Closed Bug 458531 Opened 16 years ago Closed 16 years ago

Crash [@ nsAttrValue::ToString] with radialGradient, gradientTransform and command

Categories

(Core :: XUL, defect, P1)

defect

Tracking

()

VERIFIED FIXED

People

(Reporter: martijn.martijn, Assigned: smaug)

References

Details

(4 keywords, Whiteboard: [sg:critical?])

Crash Data

Attachments

(3 files)

Attached file testcase
See testcase, which crashes current trunk build and Firefox 3 within 100ms.
It doesn't crash in Firefox 2. I can look for a regression range, if wanted.

http://crash-stats.mozilla.com/report/index/c492d0cc-924e-11dd-b1de-001cc4e2bf68?p=1
0  	xul.dll  	nsAttrValue::ToString  	 content/base/src/nsAttrValue.cpp:325
1 	xul.dll 	nsXULDocument::AttributeChanged 	content/xul/document/src/nsXULDocument.cpp:983
Flags: blocking1.9.1?
This crash looks somewhat scary... setting to [sg:critical?] for now.  Feel free to lower the severity if you don't think this is exploitable.
Whiteboard: [sg:critical?]
In GDB, I tried placing a breakpoint at nsNodeUtils.cpp:107 (inside of nsNodeUtils::AttributeChanged).  I set this breapoint to simply continue each time it's hit.

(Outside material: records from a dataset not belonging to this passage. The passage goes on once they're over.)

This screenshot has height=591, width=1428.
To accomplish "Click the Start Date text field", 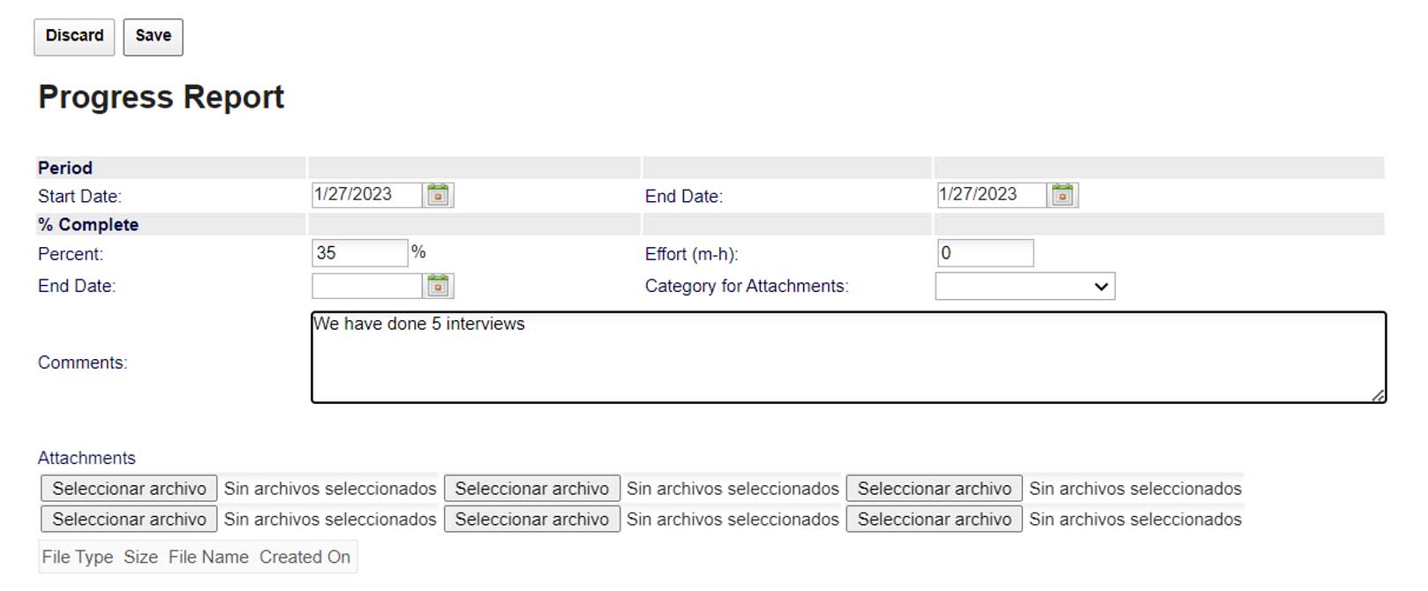I will [x=367, y=195].
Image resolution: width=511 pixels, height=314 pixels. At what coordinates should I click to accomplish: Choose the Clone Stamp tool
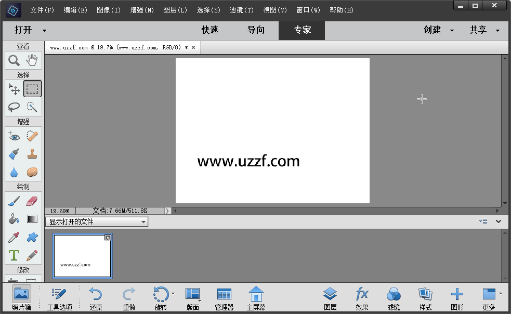(32, 154)
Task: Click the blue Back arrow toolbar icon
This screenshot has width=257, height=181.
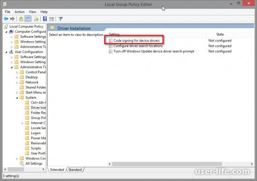Action: 6,19
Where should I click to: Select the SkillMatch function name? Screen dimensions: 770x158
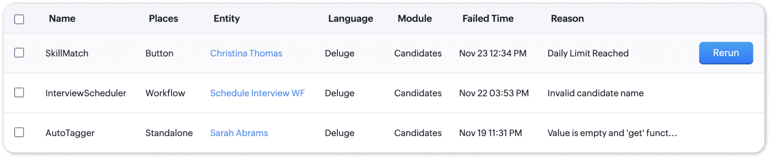pos(67,53)
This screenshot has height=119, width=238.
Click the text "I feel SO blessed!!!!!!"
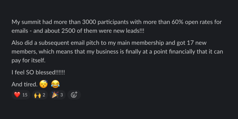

When the "doe" function fires, I hit this breakpoint thousands of times in sequence, alternating between aModType = 3 (nsIDOMMutationEvent::ADDITION) and aModType = 2 (nsIDOMMutationEvent::REMOVAL).  I just let it run for a few minutes, and it hit the breakpoint about 2000 times so far.

Now, if I interrupt it and disable the breakpoint (or if I never set up the breakpoint in the first place), then I segfault almost immediately.

So, it looks like we've got a combination of an infinite loop and a race condition.
 - When the breakpoint is enabled, it works around the race condition (because of the tiny delay on each break), but this reveals the infinite loop.  
 - When the breakpoint is disabled, the race condition quickly triggers a crash, and we lose.
OS: Windows XP → All
Hardware: PC → All
(In reply to comment #3)
> So, it looks like we've got a combination of an infinite loop and a race
> condition.

I lied -- we're actually doing infinite recursion (and presumably running out of stack space).  Specifically, this is what happens:

* We start in nsGenericElement::UnsetAttr, with the following arguments:
    this == the nsSVGRadialGradientElement
    aName == nsGkAtoms::gradientTransform

* That method creates this local variable:
    mozAutoDocUpdate updateBatch(document, UPDATE_CONTENT_MODEL, aNotify);

* Just before we finish nsGenericElement::UnsetAttr, we run the destructor for this local variable.
 - The destructor ("~mozAutoDocUpdate") calls mDocument->EndUpdate()
 - That calls UnsetAttr on the nsSVGRadialGradientElement (with  aName == nsGkAtoms::gradientTransform)
 - That puts us in nsSVGElement::UnsetAttr, which calls nsGenericElement::UnsetAttr in its last line.

So, we end up in a recursive call to nsGenericElement::UnsetAttr.  That recursive call does all this same stuff, and this repeats until we crash.
Here's a backtrace, taken fairly early on, that shows the infinite recursion starting.  Specifically, stack levels 1-29 show several layers of the recursion, in its early stages.
(In reply to comment #0)
> I can look for a regression range, if wanted.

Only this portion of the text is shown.